YOUR GOAL:
Rewrite the entries below, changing every "computer-use agent" to "desktop assistant" and leaving all other text as it is.

RAW RECORDS:
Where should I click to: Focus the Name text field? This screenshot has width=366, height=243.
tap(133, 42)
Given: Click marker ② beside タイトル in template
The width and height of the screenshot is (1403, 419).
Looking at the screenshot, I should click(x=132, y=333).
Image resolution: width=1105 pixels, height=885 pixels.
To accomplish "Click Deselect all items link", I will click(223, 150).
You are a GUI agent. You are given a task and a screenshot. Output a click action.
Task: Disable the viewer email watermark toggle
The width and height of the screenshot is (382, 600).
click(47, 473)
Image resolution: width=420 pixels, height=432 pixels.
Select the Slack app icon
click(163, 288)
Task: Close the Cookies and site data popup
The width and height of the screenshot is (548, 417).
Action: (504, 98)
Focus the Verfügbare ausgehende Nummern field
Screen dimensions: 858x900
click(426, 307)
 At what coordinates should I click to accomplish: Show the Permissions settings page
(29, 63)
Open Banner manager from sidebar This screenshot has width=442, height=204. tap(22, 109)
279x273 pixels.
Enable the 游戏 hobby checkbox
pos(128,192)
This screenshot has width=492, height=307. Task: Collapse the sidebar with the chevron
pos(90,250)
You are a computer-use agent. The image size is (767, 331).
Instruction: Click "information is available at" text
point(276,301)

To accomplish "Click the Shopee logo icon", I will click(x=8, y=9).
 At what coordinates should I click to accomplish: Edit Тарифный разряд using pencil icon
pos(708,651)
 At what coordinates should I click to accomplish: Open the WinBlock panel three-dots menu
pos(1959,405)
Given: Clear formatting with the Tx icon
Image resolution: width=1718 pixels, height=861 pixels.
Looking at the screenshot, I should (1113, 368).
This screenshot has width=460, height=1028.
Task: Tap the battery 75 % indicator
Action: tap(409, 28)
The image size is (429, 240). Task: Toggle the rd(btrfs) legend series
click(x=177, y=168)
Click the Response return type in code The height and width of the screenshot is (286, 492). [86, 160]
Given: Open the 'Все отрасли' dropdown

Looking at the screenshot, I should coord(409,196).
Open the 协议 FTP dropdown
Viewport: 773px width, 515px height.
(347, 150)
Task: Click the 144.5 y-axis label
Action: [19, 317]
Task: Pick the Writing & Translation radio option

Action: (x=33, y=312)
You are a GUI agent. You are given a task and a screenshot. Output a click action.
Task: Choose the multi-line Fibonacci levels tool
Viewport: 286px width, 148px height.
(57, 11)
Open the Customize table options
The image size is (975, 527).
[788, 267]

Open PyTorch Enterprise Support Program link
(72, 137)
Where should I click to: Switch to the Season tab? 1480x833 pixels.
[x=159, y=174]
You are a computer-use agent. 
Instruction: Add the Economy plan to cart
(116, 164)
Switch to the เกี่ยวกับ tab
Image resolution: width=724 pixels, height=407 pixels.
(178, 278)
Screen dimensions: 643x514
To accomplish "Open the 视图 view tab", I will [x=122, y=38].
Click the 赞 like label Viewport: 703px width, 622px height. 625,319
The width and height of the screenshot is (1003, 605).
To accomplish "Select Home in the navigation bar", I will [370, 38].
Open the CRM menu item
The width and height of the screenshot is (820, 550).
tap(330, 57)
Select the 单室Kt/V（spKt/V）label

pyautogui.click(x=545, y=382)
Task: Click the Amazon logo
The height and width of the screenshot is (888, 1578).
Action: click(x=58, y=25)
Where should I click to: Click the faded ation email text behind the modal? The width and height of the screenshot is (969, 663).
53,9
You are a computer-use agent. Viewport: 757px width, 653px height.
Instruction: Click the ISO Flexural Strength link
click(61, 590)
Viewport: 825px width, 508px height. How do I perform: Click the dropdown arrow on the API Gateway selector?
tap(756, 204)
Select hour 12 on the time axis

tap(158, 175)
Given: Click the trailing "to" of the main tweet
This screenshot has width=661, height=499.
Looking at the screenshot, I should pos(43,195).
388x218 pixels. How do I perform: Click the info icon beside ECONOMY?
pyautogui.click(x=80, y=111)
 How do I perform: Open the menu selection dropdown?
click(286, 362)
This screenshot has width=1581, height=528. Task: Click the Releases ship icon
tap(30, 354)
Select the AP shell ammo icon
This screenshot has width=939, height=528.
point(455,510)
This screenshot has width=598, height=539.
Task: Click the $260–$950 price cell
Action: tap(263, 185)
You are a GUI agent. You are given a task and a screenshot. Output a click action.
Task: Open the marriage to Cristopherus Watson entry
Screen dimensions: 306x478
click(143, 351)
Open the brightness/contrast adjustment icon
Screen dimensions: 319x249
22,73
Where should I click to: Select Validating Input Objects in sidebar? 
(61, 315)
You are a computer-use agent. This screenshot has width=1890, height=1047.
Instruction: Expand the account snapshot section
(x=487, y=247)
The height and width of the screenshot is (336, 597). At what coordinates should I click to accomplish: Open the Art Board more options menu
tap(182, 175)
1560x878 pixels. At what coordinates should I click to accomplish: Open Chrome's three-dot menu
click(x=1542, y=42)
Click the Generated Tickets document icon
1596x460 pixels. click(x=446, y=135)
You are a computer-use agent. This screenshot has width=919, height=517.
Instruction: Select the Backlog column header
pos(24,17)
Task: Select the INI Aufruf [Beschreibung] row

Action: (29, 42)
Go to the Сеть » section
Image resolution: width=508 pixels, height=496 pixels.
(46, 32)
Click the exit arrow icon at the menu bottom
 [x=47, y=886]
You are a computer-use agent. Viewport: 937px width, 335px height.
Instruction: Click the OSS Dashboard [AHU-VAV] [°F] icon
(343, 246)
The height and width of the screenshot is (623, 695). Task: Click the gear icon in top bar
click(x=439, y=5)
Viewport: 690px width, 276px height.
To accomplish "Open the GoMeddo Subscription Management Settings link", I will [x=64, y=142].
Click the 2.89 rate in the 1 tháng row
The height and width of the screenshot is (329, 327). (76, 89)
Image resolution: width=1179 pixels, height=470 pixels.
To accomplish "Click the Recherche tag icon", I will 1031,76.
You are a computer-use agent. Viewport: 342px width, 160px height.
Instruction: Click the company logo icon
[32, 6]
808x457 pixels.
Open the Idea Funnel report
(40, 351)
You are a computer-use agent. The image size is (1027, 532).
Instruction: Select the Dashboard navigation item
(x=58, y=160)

ANSWER TO THIS PROBLEM:
Where should I click to: Focus the Name text field? This screenshot has width=366, height=243.
tap(133, 42)
Given: Click marker ② beside タイトル in template
The width and height of the screenshot is (1403, 419).
Looking at the screenshot, I should click(x=132, y=333).
Image resolution: width=1105 pixels, height=885 pixels.
To accomplish "Click Deselect all items link", I will click(223, 150).
You are a GUI agent. You are given a task and a screenshot. Output a click action.
Task: Disable the viewer email watermark toggle
The width and height of the screenshot is (382, 600).
click(47, 473)
Image resolution: width=420 pixels, height=432 pixels.
Select the Slack app icon
click(163, 288)
Task: Close the Cookies and site data popup
The width and height of the screenshot is (548, 417).
Action: (504, 98)
Focus the Verfügbare ausgehende Nummern field
Screen dimensions: 858x900
click(426, 307)
 At what coordinates should I click to accomplish: Show the Permissions settings page
(29, 63)
Open Banner manager from sidebar This screenshot has width=442, height=204. tap(22, 109)
279x273 pixels.
Enable the 游戏 hobby checkbox
pos(128,192)
This screenshot has width=492, height=307. Task: Collapse the sidebar with the chevron
pos(90,250)
You are a desktop assistant. The image size is (767, 331).
Instruction: Click "information is available at" text
point(276,301)

To accomplish "Click the Shopee logo icon", I will click(x=8, y=9).
 At what coordinates should I click to accomplish: Edit Тарифный разряд using pencil icon
pos(708,651)
 At what coordinates should I click to accomplish: Open the WinBlock panel three-dots menu
pos(1959,405)
Given: Clear formatting with the Tx icon
Image resolution: width=1718 pixels, height=861 pixels.
Looking at the screenshot, I should (1113, 368).
This screenshot has width=460, height=1028.
Task: Tap the battery 75 % indicator
Action: tap(409, 28)
The image size is (429, 240). Task: Toggle the rd(btrfs) legend series
click(x=177, y=168)
Click the Response return type in code The height and width of the screenshot is (286, 492). [86, 160]
Given: Open the 'Все отрасли' dropdown

Looking at the screenshot, I should coord(409,196).
Open the 协议 FTP dropdown
Viewport: 773px width, 515px height.
(347, 150)
Task: Click the 144.5 y-axis label
Action: [19, 317]
Task: Pick the Writing & Translation radio option

Action: (x=33, y=312)
You are a GUI agent. You are given a task and a screenshot. Output a click action.
Task: Choose the multi-line Fibonacci levels tool
Viewport: 286px width, 148px height.
(57, 11)
Open the Customize table options
The image size is (975, 527).
[788, 267]

Open PyTorch Enterprise Support Program link
(72, 137)
Where should I click to: Switch to the Season tab? 1480x833 pixels.
[x=159, y=174]
You are a desktop assistant. 
Instruction: Add the Economy plan to cart
(116, 164)
Switch to the เกี่ยวกับ tab
Image resolution: width=724 pixels, height=407 pixels.
(178, 278)
Screen dimensions: 643x514
To accomplish "Open the 视图 view tab", I will [x=122, y=38].
Click the 赞 like label Viewport: 703px width, 622px height. 625,319
The width and height of the screenshot is (1003, 605).
To accomplish "Select Home in the navigation bar", I will [370, 38].
Open the CRM menu item
The width and height of the screenshot is (820, 550).
tap(330, 57)
Select the 单室Kt/V（spKt/V）label

pyautogui.click(x=545, y=382)
Task: Click the Amazon logo
The height and width of the screenshot is (888, 1578).
Action: click(x=58, y=25)
Where should I click to: Click the faded ation email text behind the modal? The width and height of the screenshot is (969, 663).
53,9
You are a desktop assistant. Viewport: 757px width, 653px height.
Instruction: Click the ISO Flexural Strength link
click(61, 590)
Viewport: 825px width, 508px height. How do I perform: Click the dropdown arrow on the API Gateway selector?
tap(756, 204)
Select hour 12 on the time axis

tap(158, 175)
Given: Click the trailing "to" of the main tweet
This screenshot has width=661, height=499.
Looking at the screenshot, I should pos(43,195).
388x218 pixels. How do I perform: Click the info icon beside ECONOMY?
pyautogui.click(x=80, y=111)
 How do I perform: Open the menu selection dropdown?
click(286, 362)
This screenshot has width=1581, height=528. Task: Click the Releases ship icon
tap(30, 354)
Select the AP shell ammo icon
This screenshot has width=939, height=528.
point(455,510)
This screenshot has width=598, height=539.
Task: Click the $260–$950 price cell
Action: tap(263, 185)
You are a GUI agent. You are given a task and a screenshot. Output a click action.
Task: Open the marriage to Cristopherus Watson entry
Screen dimensions: 306x478
click(143, 351)
Open the brightness/contrast adjustment icon
Screen dimensions: 319x249
22,73
Where should I click to: Select Validating Input Objects in sidebar? 
(61, 315)
You are a desktop assistant. This screenshot has width=1890, height=1047.
Instruction: Expand the account snapshot section
(x=487, y=247)
The height and width of the screenshot is (336, 597). At what coordinates should I click to accomplish: Open the Art Board more options menu
tap(182, 175)
1560x878 pixels. At what coordinates should I click to accomplish: Open Chrome's three-dot menu
click(x=1542, y=42)
Click the Generated Tickets document icon
1596x460 pixels. click(x=446, y=135)
You are a desktop assistant. This screenshot has width=919, height=517.
Instruction: Select the Backlog column header
pos(24,17)
Task: Select the INI Aufruf [Beschreibung] row

Action: (29, 42)
Go to the Сеть » section
Image resolution: width=508 pixels, height=496 pixels.
(46, 32)
Click the exit arrow icon at the menu bottom
 [x=47, y=886]
You are a desktop assistant. Viewport: 937px width, 335px height.
Instruction: Click the OSS Dashboard [AHU-VAV] [°F] icon
(343, 246)
The height and width of the screenshot is (623, 695). Task: Click the gear icon in top bar
click(x=439, y=5)
Viewport: 690px width, 276px height.
To accomplish "Open the GoMeddo Subscription Management Settings link", I will [x=64, y=142].
Click the 2.89 rate in the 1 tháng row
The height and width of the screenshot is (329, 327). (76, 89)
Image resolution: width=1179 pixels, height=470 pixels.
To accomplish "Click the Recherche tag icon", I will 1031,76.
You are a desktop assistant. Viewport: 342px width, 160px height.
Instruction: Click the company logo icon
[32, 6]
808x457 pixels.
Open the Idea Funnel report
(40, 351)
You are a desktop assistant. The image size is (1027, 532).
Instruction: Select the Dashboard navigation item
(x=58, y=160)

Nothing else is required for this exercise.